>>>
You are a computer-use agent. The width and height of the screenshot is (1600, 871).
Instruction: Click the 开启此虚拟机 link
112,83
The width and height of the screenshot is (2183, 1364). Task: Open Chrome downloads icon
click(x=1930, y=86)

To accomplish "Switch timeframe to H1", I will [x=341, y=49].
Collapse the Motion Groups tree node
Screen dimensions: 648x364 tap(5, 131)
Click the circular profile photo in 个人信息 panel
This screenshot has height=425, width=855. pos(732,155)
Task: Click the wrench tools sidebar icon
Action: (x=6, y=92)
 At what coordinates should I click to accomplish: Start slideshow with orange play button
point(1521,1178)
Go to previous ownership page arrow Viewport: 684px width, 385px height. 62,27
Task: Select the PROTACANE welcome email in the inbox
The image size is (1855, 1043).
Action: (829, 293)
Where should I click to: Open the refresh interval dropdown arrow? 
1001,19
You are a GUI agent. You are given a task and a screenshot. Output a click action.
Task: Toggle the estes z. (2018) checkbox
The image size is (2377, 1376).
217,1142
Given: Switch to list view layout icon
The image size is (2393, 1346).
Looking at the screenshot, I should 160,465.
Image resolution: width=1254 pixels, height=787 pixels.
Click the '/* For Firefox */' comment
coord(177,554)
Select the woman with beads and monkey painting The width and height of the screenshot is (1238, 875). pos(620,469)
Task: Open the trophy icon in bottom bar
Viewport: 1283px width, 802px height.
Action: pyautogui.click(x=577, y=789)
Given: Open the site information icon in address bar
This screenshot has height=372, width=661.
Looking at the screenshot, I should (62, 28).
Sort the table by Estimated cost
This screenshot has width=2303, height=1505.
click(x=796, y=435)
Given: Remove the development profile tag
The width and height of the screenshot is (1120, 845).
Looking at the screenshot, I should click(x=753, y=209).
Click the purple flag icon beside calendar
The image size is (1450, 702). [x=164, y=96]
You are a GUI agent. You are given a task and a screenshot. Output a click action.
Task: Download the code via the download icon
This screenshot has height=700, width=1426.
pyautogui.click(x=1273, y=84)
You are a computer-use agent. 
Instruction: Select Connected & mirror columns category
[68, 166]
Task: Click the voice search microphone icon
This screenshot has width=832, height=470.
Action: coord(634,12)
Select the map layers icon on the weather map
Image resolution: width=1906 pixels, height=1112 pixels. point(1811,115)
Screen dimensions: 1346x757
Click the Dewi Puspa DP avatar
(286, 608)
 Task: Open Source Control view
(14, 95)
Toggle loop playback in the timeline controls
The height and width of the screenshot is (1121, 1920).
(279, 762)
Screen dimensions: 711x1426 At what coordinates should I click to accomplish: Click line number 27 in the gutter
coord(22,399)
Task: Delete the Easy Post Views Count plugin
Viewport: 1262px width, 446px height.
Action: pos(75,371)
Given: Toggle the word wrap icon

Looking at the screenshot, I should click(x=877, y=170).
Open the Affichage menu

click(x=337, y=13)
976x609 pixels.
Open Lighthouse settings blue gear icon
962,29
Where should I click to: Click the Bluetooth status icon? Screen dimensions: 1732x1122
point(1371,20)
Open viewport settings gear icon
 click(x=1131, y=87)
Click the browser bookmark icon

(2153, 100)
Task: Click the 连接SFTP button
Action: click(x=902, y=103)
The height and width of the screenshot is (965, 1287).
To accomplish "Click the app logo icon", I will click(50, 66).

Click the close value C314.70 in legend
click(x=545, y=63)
<<<
Task directions: Return only the number of lines in the data that hold the string "will".

Answer to this problem: 2